"Le Pion du Général", une analyse de l’emprise
Rakib, jeune employé de maison en charge du manoir du Général Purna, mène une vie paisible. Le retour de l’homme de guerre pour les élections locales donne son prétexte au film, qui étudie au plus près les mécanismes du pouvoir et de la violence d’un homme sur un autre.
Peut-être est-ce la présence du jeu d'échecs qui accompagne tout le film, ou bien simplement celle des reflets et des obstructions qui parasitent souvent la vue des personnages et la nôtre.
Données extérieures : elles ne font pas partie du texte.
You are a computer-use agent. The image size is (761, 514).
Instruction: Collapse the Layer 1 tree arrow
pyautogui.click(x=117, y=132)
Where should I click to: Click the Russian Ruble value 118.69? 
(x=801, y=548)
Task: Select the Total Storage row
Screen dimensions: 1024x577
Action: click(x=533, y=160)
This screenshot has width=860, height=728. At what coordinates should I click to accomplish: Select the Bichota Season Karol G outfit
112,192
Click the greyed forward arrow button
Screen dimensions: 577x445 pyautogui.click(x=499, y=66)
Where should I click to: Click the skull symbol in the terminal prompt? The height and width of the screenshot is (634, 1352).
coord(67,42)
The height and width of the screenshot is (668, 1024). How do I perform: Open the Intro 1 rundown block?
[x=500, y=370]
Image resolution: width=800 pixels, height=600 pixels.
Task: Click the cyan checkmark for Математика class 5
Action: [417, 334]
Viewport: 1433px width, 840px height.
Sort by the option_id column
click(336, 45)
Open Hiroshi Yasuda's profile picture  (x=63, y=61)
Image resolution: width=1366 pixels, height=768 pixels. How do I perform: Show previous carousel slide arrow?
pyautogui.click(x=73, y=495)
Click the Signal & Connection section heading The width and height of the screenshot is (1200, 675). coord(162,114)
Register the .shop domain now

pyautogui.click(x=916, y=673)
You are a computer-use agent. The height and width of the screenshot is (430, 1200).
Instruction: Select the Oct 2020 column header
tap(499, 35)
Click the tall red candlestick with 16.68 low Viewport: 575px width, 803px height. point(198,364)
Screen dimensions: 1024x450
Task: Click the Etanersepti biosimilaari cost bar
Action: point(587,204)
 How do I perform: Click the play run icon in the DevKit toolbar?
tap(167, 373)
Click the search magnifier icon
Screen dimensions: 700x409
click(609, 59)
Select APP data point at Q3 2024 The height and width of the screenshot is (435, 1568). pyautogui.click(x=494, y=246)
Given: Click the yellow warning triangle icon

Makbul Mubarak parvient dans ce premier long métrage, à infuser une tension subtile, en grande partie à travers la direction de ses acteurs et l’écriture de son personnage du Général Purna, interprété avec talent par Arswendy Bening Swara.
La figure de Rakib - jeune employé de maison qui sert la famille du Général, comme son père et son grand-père avant lui - comme point d’ancrage de son récit, permet au réalisateur de porter un regard naïf sur un constat universel : la pratique du pouvoir est profondément malsaine.
À rebrousse-poil d’un cinéma occidental souvent très explicite, le film ne montre quasiment pas de scène d’affrontement. Il n’y a pas d’éclats de voix, pas de disputes, peu de désaccords. Les personnages ont des échanges calmes et faussement apaisés, dont la seule issue reste un accord fictif ou forcé. En d’autres termes : sous emprise.
Avec une série de dispositifs cinématographiques, Mubarak observe le calme apparent, dont on comprend qu’il est en fait un couvercle posé sur une situation plus bouillonnante qu’il n’y paraît. Le talent du réalisateur consiste à maintenir cette ébullition jusqu’à ce que la soupape saute. Pour y parvenir, il y a d’abord l'importance des regards. Celui de Rakib, qui tente de comprendre les rouages d’un mécanisme ancestral, et celui de Purna, qui suffit à étouffer toute tentative d’opposition. Mais il y a aussi les regards que la population porte sur ces deux hommes, leur ressemblance supposée, la peur qu’ils inspirent et enfin, les regards que ces deux-là portent sur eux-mêmes. L’un à la recherche d’un père de substitution, l’autre dans la construction de sa légende.
Le poids des actes, celui des hommes, convertissent Le Pion Du Général en une expérience sensorielle. C’est un cadre dans lequel entrent et sortent des personnages comme autant de déclarations d’intention, c’est un repas partagé qui pourrait laisser présager d’autre chose, ce sont des odeurs qu’on devine, des textures que l’on peut presque toucher, la chaleur pesante qui englue le film.
"Tu as vu ça ? Le pouvoir fascinant du mot "désolé" ? Il peut transformer la rage en bienfait". On retiendra cet échange, tôt dans le film, qui fait un étrange écho au portrait du Général accroché dans le manoir, lequel semble toiser à la fois Rakib et les spectateurs. Le mensonge des puissants est décidément universel.